_Passage for review_:
◇ ◇ ◇ ◇ ◇

According to Nelson Lee Novick, MD, a clinical professor of dermatology at Mount Sinai School of Medicine and a dermatologist in private practice in New York City, most dermatologists lump patients into one of three broad skin categories — white, Asian and people of color (a broad category that includes African Americans, Hispanics, Native Americans, Indians, Hawaiians and others). There just isn’t enough research yet to make many distinctions that are more precise than that, he told me. But he’s optimistic about the future. “I can foresee a time when we’ll be able to address the differences between, say, Ethiopian skin, Kenyan skin and Nigerian skin,” Dr. Novick said.
If you’re a non-Caucasian, you’ll be happy to know that you have a lower overall risk of getting both serious and nonserious skin conditions, compared with whites, but make sure that you’re aware of the following trends that may affect you — whether you’re Asian or a person of color.
  • You’re at higher risk for certain types of skin cancer. Doctors aren’t sure why, but squamous cell carcinoma is the most common skin cancer in African Americans and Indians and, unlike in people with lighter skin, it tends to occur at sites where the skin has already been traumatized — in other words, in places where there’s already a scar. So if you’re a person of color, give extra scrutiny to skin that is scarred or has been otherwise damaged in the past. On the other hand, basal cell skin cancer (symptoms include waxy or pearly bumps, raised spots, nonhealing sores, color changes and flakiness) is the most common form of skin cancer in Hispanics, Chinese and Japanese and is the second most common skin malignancy in African Americans and Indians.
  • Cancer is likely to develop in different places. For unknown reasons, the very deadly skin cancer melanoma is more likely to occur on certain body parts, depending on your race. For example, Asians and people with dark brown skin (specifically those of African descent, Asians, Hawaiians and Native Americans) are more likely to get melanomas in the mouth or on the palms of the hands, soles of the feet or under the nails, compared with people of other ethnicities. In light-skinned Hispanics, however, melanomas are more often found on the trunk (torso) or legs, and on the feet in dark-skinned Hispanics, compared with people of other ethnicities.
  • Skin problems can be harder to spot. If you have darker skin, it can be harder to spot dangerous lesions… and of course when a condition is caught at a later stage, it can be more difficult to treat. In fact, when it comes to melanoma, blacks, specifically, are more likely to die from it. On average, their five-year survival rate is 59% compared with 85% in Caucasians — and that difference is probably almost entirely due to the fact that melanoma is typically caught in a later stage on dark skin, said Dr. Novick. That’s why he is very forceful in telling his dark-skinned patients to be vigilant — do self-exams at least once every other month and make sure that you get a full-body screening from a dermatologist at least once a year.

◇ ◇ ◇ ◇ ◇

_Source material_:
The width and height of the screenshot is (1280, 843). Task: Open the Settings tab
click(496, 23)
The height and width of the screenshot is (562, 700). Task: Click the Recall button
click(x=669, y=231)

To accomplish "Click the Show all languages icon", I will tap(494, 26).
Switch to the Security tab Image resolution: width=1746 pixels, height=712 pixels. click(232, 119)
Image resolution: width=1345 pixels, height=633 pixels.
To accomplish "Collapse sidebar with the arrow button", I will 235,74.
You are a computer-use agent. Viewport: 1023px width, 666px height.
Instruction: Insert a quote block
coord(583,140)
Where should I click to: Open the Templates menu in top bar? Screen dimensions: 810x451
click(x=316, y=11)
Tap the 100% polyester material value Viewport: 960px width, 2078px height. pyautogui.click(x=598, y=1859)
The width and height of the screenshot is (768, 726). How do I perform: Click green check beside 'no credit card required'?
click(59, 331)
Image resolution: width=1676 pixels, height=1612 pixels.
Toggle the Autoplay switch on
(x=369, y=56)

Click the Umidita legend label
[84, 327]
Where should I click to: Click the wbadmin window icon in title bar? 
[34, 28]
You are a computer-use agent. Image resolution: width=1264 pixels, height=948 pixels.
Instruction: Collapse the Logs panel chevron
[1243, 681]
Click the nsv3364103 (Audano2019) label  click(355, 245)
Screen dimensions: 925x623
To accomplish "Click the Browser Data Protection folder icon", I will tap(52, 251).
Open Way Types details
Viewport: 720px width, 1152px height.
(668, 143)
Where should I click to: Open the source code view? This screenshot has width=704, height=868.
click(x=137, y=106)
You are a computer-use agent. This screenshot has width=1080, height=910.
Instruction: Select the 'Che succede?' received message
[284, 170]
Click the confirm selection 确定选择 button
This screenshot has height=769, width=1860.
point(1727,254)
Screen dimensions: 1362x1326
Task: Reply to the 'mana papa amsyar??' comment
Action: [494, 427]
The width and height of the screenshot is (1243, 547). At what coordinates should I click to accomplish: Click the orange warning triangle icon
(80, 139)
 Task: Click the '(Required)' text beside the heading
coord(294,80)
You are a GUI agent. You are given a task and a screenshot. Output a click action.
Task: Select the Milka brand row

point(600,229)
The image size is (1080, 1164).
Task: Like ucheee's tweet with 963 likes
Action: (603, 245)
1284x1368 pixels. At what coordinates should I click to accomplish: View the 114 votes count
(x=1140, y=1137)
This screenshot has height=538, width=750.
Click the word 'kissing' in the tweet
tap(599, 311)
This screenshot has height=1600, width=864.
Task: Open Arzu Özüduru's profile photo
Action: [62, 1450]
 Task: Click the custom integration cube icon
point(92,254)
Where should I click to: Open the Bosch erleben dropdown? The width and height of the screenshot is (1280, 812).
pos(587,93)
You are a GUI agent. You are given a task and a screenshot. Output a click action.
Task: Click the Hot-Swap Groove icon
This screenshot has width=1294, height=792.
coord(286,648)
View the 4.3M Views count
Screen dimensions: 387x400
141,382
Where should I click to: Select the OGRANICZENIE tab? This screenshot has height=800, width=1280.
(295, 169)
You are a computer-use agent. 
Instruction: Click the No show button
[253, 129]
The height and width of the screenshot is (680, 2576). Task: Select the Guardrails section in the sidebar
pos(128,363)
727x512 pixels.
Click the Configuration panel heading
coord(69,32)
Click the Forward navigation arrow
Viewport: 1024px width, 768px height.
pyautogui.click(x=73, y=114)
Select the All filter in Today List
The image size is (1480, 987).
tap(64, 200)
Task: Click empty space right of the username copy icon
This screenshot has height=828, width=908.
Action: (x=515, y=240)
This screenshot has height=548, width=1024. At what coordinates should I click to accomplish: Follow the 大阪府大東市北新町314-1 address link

◇ ◇ ◇ ◇ ◇

_Check your understanding_:
[1] In the passage on skin and ethnicity, which skin cancer is most common in Hispanics, Chinese and Japanese?
[2] Retype the part of the passage on skin and ethnicity starting with "If you’re a non-Caucasian, you’ll" and going on through "person of color.".

_Answers in order_:
[1] Basal cell skin cancer.

[2]
If you’re a non-Caucasian, you’ll be happy to know that you have a lower overall risk of getting both serious and nonserious skin conditions, compared with whites, but make sure that you’re aware of the following trends that may affect you — whether you’re Asian or a person of color.